You don’t watch Roman Polanski’s Chinatown so much as it envelops the viewer in all the shit LA has to offer. It’s the kind of movie that’s smart enough to pretend it’s playing dumb, rich enough to look like it’s barely trying, and fatalistic enough to trick you into thinking that its misery might still make a difference. It won’t.
1. Jack Nicholson, Before He Became Jack Nicholson
Jack Nicholson plays J.J. Gittes, a private eye who dresses too well and intentionally knows too little. This isn’t the Jack of the slick grin and sunglasses, the caricature that he would become. In Chinatown, Nicholson gives you something rawer: a man trying to play smarter than he is, with life always a step ahead. He’s handsome, sure, but there’s grime beneath the polished veneer. A sneer when he shouldn’t sneer. A laugh when he shouldn’t laugh. He constantly looks like a man losing a bet he never understood in the first place.
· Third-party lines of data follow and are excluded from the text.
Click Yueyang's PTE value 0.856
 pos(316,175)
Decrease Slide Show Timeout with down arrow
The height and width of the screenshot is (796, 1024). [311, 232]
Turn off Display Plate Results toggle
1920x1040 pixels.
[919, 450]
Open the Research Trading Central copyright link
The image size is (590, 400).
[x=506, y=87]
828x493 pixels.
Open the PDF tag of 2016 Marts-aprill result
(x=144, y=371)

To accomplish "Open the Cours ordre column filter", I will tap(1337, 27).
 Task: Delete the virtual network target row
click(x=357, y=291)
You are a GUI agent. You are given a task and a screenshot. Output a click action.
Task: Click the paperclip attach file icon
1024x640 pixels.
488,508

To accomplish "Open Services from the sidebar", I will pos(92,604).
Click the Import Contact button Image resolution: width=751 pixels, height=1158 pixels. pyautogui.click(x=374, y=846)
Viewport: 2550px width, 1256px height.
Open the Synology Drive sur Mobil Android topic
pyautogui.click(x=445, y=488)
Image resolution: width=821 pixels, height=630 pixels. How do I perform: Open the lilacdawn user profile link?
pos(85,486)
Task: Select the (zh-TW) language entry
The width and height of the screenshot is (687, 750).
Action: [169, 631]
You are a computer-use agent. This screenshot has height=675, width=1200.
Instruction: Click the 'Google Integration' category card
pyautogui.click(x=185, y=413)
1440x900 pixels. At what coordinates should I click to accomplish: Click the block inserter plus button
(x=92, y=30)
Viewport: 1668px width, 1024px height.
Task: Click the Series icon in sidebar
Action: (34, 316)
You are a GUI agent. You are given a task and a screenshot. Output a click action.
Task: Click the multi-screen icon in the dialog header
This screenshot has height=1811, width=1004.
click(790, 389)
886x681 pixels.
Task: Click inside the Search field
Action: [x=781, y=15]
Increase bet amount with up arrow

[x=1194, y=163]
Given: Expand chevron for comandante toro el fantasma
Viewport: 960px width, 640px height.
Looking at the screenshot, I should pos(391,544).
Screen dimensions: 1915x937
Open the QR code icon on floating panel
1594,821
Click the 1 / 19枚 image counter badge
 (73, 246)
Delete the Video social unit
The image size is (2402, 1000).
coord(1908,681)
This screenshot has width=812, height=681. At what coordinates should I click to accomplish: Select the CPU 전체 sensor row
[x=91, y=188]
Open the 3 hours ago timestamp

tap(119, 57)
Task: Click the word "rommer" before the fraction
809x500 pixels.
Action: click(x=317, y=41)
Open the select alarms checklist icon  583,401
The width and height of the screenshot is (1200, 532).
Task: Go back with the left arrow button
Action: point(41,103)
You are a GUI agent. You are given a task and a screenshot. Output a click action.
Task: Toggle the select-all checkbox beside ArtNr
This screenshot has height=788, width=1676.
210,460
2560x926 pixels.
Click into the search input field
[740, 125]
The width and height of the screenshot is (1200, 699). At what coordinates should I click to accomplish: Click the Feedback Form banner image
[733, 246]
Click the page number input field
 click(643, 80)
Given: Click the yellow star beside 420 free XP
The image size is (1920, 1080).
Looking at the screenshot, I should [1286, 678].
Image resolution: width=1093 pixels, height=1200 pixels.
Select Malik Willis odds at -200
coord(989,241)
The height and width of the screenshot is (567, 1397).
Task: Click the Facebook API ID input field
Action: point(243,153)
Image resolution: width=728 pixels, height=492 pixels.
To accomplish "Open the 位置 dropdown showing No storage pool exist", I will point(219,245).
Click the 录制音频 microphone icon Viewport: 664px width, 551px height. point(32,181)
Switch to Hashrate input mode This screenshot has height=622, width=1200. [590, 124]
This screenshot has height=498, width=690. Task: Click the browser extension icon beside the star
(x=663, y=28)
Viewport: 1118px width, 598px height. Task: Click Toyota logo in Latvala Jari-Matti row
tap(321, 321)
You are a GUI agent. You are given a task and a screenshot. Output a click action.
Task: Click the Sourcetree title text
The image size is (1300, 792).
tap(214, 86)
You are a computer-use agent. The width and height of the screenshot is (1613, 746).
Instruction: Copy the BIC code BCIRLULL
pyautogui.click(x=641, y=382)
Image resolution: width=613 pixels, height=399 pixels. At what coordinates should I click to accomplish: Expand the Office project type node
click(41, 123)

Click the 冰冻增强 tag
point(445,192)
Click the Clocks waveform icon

2. Faye Dunaway’s Broken Glamour
Faye Dunaway works her way through Chinatown like a smoke ring in a dark room. She’s Evelyn Mulwray, a woman with secrets layered so deep you don’t even want to get to the bottom. You can’t like Evelyn—she’s too cold and that voice she uses—but you can’t help but pity her. Dunaway masterfully plays her like someone already mourning herself.
3. Chinatown’s Los Angeles, a Wasteland in the Sun
It’s impossible to see L.A. this way in any other flick. The way the city looks both brightly vivid and damned at the same time. Cinematographer John Alonzo turns Chinatown into a mirage: golden light on the hills, dust on the cars, shadows that swallow entire rooms. There’s something rotting in all that light. Every time Nicholson steps outside, you can almost hear the sweat under his collar.
4. A Story That Sinks Its Teeth Into You
The plot is a thing of perfect, creeping dread. Screenwriter Robert Towne wrote a detective story where the detective’s questions don’t fix anything, they just uncover uglier questions. Water rights, greed, and family secrets play out like snakes in a sack. You think you’re getting The Maltese Falcon. What you get is something colder, darker, and merciless. There’s no tough-guy victory here. Just stacks and stacks of lifes ruined.
5. The Line That Sticks in Your Teeth
“Forget it, Jake. It’s Chinatown.” The movie ends with that line, and you can argue about what it means all night. Is it nihilism? Resignation? Or just the knowledge that some things are too big and ugly to fight? You leave the movie knowing Gittes has been here before. He’ll be here again. The universe just works that way.
Chinatown is an educational journey down through the darkness of a city that has one of the largest corruption scandals in America every decade or so. It’s not for the faint of heart.